歯肉病変はプラーク性歯肉炎/非プラーク性歯肉病変/歯肉増殖の3種類、歯周炎は慢性歯周炎/侵襲性歯周炎/遺伝疾患に伴う歯周炎の3種類にそれぞれ細分化されます(日本歯周病学会編:歯周病の診断治療の指針2007)。ここでは、歯周病の代表的な病変として、正常な状態からプラーク性歯肉炎、そして歯周炎に至るメカニズムを図解します(図1)。
プラークとは
歯周病の原因であるプラークは、いわば細菌の塊です。プラークは黄白色を帯びた粘着性の物質で歯の表面に付着しています。
プラーク1mg中に1億個以上の細菌が存在するといわれています。代表的な歯周病菌はP.gingivalis(ポルフィロモナス・ジンジバリス)やT.denticola(トレポネーマ・デンティコーラ)などです。
感染症領域で「バイオフィルム(微生物が固相表面に形成した集合体)」という用語が使用されますが、歯周病ではプラークがバイオフィルムに該当します。図1に登場している「歯石」は、プラークが石灰化した死んだ細菌の塊です。歯石自体は歯周病を引き起こすことはありませんがプラークが付着しやすくなります。
歯周病菌は歯と歯茎の境目に溜まり
酸素を嫌って奥で繁殖
正常な歯の状態であれば、歯周病菌は唾液によって洗い流されますが、歯肉の炎症がある場合は歯周病菌が流されずに歯と歯茎の境目の歯肉のポケットに溜まります。そして、歯周病菌はポケットで繁殖しプラークを形成します。歯周病菌は嫌気性菌であり、より酸素の少ないポケットの奥を好みます。

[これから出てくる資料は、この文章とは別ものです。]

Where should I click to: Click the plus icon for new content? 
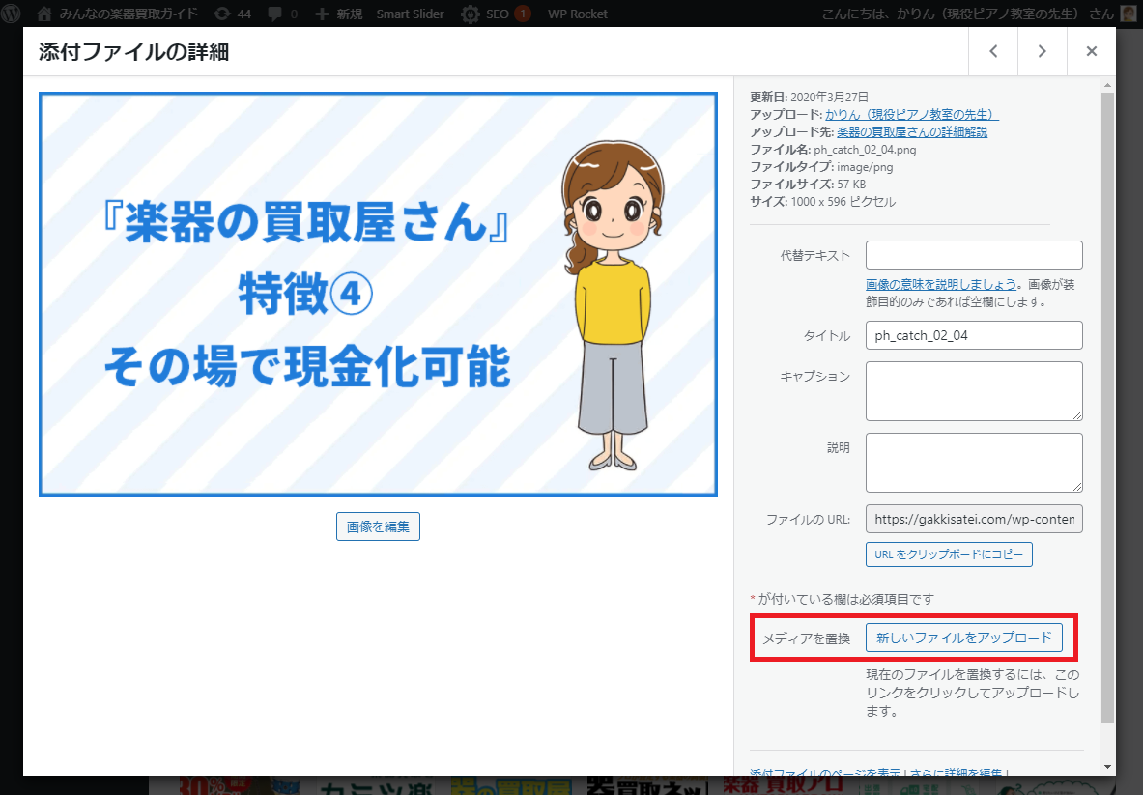[323, 14]
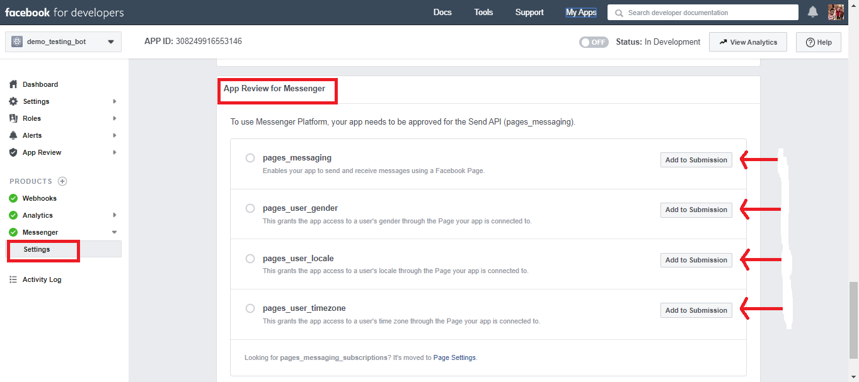This screenshot has width=859, height=382.
Task: Click Add to Submission for pages_user_gender
Action: pos(696,210)
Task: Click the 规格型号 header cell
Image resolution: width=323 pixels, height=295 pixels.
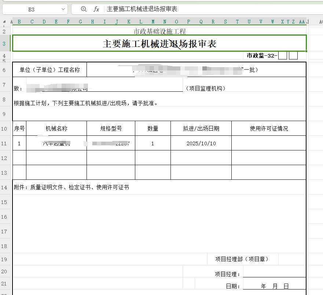Action: coord(111,128)
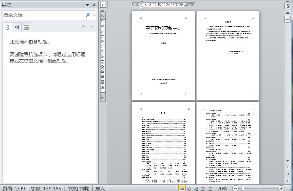Click the zoom out minus button
Image resolution: width=293 pixels, height=191 pixels.
click(x=235, y=188)
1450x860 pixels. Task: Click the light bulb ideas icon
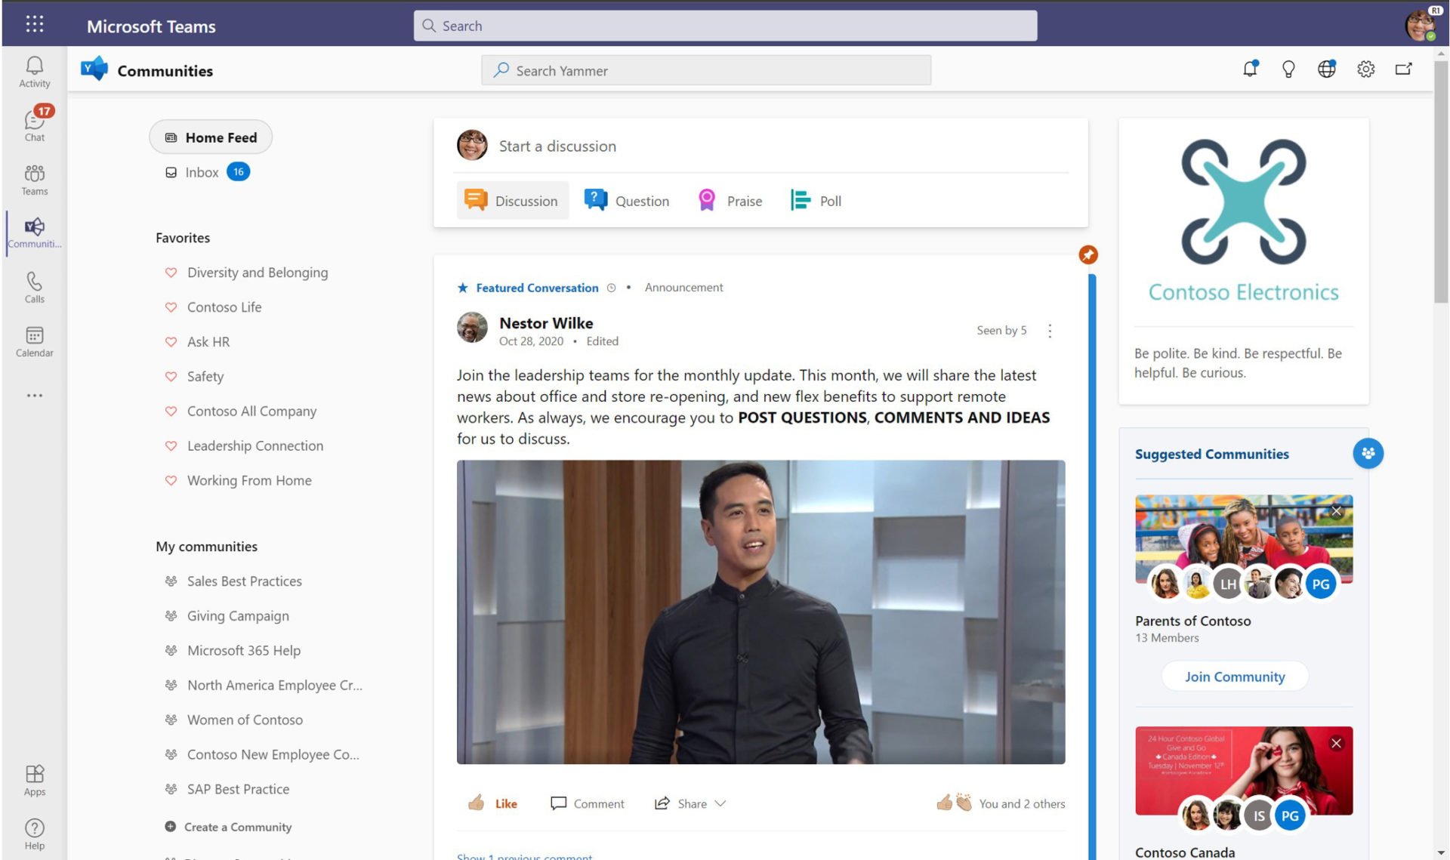(1288, 69)
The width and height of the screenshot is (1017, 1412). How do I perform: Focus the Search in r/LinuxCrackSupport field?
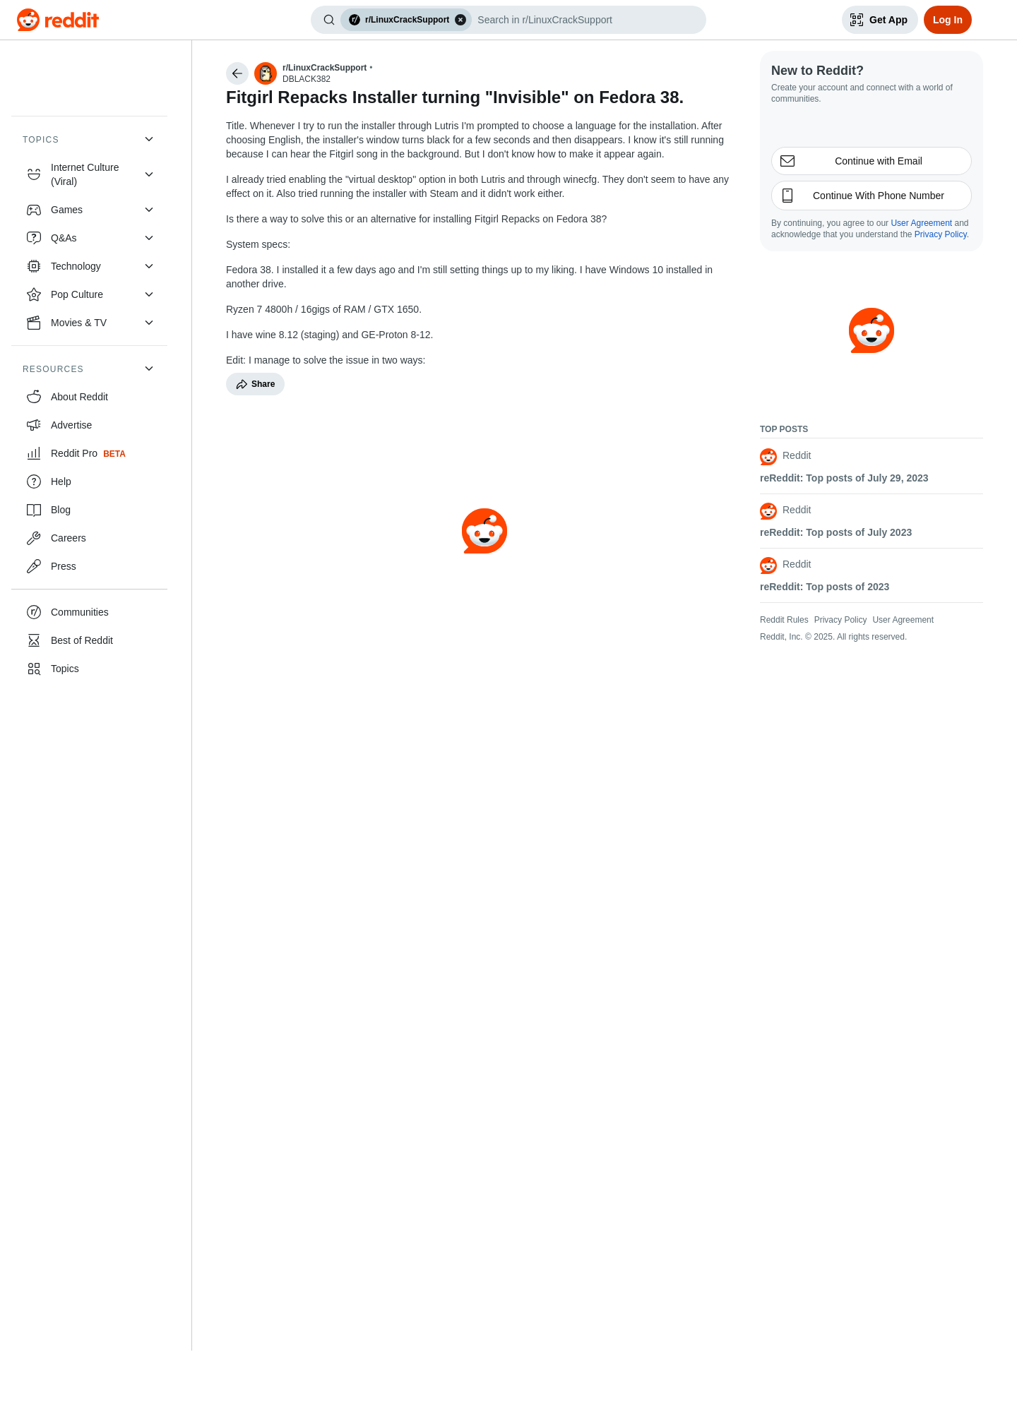586,20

歯肉に炎症が起こると、そこが腫れてポケットはさらに深くなります。ポケットの深さが深くなるにつれ、歯肉からの出血や排膿がみられることがあります。歯周病が進展すると歯を支える歯槽骨が破壊されていきます(図1の右の歯周炎の段階)。
炎症を伴った深さ4ミリを超える
歯周ポケットが残っていると
外科的治療の対象
プラーク性歯肉炎と歯周炎は、歯肉縁上・縁下のプラークが主な原因であり、これを除去することが歯周病の治療と予防の主体となります。
歯周ポケットの深さがごく浅い状態(1〜2ミリ程度)までなら歯ブラシによるブラッシングでプラークを除去することが可能です。3ミリを超えると特殊な器具を使って行うスケーリング、ルートプレーニング*による治療が必要になる可能性が高くなります。歯周ポケットの深さが4ミリを超え、かつスケーリング、ルートプレーニングを行っても炎症が持続しているような歯周病に対しては、フラップ手術など外科的治療の対象になります。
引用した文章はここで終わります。